会社などの組織ではメンバーひとりひとりに仕事(=役割)が与えられており、ほとんどのメンバーは評価対象となっているその仕事だけをこなして帰宅していきます。もちろん与えられた分をしっかりとこなしてくれているのであれば問題ないといえるのですが、それだけでは十分ではないということは皆さんならなんとなく肌感覚でお分かり頂けるのではないでしょうか。

 組織市民行動という言葉があります。

「割り当てられた業務ではないため、評価には直結しないが組織の成長をもたらす行動のこと」です。例えば、従業員の親睦を深めるようなイベントを企画したり、直接の部下ではない人にも仕事を教えてあげたり、上司の指示の下で機動的に動くような一体感を醸成したりといったものが考えられますね。
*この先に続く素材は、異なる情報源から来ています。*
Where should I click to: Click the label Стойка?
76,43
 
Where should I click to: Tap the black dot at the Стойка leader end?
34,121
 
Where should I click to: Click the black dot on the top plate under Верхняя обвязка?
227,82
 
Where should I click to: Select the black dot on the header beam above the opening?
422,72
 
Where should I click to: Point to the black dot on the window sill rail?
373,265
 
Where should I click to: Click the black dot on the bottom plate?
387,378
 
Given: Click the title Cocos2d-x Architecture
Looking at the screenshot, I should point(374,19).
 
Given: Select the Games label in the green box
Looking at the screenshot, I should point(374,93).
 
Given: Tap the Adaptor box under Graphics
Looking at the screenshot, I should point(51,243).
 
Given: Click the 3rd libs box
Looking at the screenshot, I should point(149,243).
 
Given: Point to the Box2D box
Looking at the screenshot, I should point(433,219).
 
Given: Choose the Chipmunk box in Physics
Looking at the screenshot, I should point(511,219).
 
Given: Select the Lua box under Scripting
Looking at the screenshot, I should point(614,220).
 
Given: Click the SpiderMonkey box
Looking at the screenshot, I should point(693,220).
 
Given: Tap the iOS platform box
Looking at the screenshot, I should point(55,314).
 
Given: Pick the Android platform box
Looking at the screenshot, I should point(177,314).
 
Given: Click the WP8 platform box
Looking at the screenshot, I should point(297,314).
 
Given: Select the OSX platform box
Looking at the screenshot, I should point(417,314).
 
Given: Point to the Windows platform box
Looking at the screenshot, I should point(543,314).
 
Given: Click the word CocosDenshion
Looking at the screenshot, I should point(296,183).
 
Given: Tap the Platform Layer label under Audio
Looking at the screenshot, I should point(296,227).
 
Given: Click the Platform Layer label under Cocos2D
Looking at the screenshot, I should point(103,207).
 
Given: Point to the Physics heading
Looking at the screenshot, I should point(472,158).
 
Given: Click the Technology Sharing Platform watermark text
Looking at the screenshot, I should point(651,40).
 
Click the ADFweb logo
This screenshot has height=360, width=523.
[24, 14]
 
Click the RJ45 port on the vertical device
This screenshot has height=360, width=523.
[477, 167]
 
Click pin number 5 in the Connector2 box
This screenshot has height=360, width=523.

あるいはオフィスに落ちているゴミをそっと拾っておくことや、ムードメーカーとして組織の雰囲気を明るくするのもそうでしょう。

 そうした組織市民行動は、往々にして評価には直結しないものなので、皆あまり積極的に関わろうとはしません。しかしそのような組織市民行動の有無が、その組織の業績や生産性、ひいては離職率にまで大きく影響を及ぼすことが知られています。

 では多くのメンバーに組織市民行動を取ってもらうためにはどのようにすればよいのでしょうか。

 いろいろなやり方があるとは思うのですが(思い切って評価項目に入れてしまうのもひとつです)、メンバーひとりひとりの動きを普段からよく観察し、組織市民行動的な動きに対してはすかさず褒める。その日陰の仕事をやってくれた彼(彼女)にスポットライトを当てる。そういう動きこそが組織のためになっていることを伝えて感謝の気持ちを伝える。

 マネージャーや上司の方のそういった対応が、メンバーひとりひとりの組織市民行動を促していくのではないかと思います。特に感謝の気持ちを伝えるというのは、なかなか照れくさくて難しいかもしれません。しかし感謝の気持ちは思っているだけではなかなか上手く伝わりません。さあ、思い切って言葉にしてみましょう。デメリットなんてどこにもないのですから。